Swensen, who earned his PhD in economics from Yale in 1980, worked for Salomon Brothers and Lehman Brothers before returning to Yale in 1985 to run the investments office. As the CIO, he led the endowment into alternative investments like private equity, real estate, and hedge funds, creating a new model for endowment investing.

“David’s ideas reverberated beyond Yale as he revolutionized the landscape of institutional investing,” Salovey wrote. “His approach, which has become known as the ‘Yale Model,’ is now the standard for many university and foundation endowments.”

Outside of the investment office, Swensen taught classes at the university and regularly spoke to students at Yale’s residential colleges, including hosting famous beer and wine tasting events. On Monday, Swensen and his long-time No. 2 Dean Takahashi held the last class of the term for Investment Analysis, a seminar they taught for 35 years, according to the letter.
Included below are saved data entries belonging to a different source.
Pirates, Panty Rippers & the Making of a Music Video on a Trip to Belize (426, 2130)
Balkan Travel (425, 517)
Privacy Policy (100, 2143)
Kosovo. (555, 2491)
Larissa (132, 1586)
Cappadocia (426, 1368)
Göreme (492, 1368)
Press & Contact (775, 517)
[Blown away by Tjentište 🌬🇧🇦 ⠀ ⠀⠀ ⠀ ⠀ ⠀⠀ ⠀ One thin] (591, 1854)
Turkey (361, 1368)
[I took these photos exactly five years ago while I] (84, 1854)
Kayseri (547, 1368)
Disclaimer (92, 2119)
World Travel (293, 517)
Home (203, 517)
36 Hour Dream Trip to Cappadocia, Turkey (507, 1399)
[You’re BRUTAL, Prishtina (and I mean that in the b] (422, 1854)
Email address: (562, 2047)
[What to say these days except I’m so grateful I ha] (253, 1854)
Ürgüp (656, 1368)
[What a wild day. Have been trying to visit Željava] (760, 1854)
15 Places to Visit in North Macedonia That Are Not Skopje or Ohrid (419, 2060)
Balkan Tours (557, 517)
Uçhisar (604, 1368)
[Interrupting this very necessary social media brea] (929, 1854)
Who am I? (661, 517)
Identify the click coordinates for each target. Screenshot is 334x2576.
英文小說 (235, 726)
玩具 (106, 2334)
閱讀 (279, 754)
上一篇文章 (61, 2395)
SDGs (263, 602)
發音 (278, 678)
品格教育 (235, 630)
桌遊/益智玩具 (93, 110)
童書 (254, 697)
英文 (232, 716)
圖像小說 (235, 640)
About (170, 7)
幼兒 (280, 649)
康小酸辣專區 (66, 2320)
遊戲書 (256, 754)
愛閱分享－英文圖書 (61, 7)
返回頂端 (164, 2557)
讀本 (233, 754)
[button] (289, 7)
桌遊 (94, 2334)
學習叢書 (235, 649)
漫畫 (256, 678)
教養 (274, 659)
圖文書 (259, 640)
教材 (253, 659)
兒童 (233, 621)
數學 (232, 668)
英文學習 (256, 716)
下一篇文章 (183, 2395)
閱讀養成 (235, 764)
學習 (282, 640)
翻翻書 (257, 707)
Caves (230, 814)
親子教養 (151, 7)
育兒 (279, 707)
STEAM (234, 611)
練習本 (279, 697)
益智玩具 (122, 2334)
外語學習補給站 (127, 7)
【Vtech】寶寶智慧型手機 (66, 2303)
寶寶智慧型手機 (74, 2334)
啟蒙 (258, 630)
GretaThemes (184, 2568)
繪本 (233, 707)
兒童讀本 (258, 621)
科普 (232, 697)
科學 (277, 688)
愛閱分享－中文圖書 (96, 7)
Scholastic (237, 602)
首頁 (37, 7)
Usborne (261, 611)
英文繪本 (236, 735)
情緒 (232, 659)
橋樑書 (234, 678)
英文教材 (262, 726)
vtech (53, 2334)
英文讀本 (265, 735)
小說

Former students interviewed by Institutional Investor in 2018 gushed about their old teacher, whose classes they remembered clearly even decades later. One former student, Kiele Neas, said she took two classes with Swensen, which then led to a summer internship at the investments office and Swensen serving as her senior thesis adviser. She now serves as a managing director at family office BF Global.

“His dedication to the institution and to mentoring people is really unparalleled,” she said in 2018. “I can’t think of another CIO who’s ever been as engaged on the campus, who’s taught classes and mentored students and advised on theses.”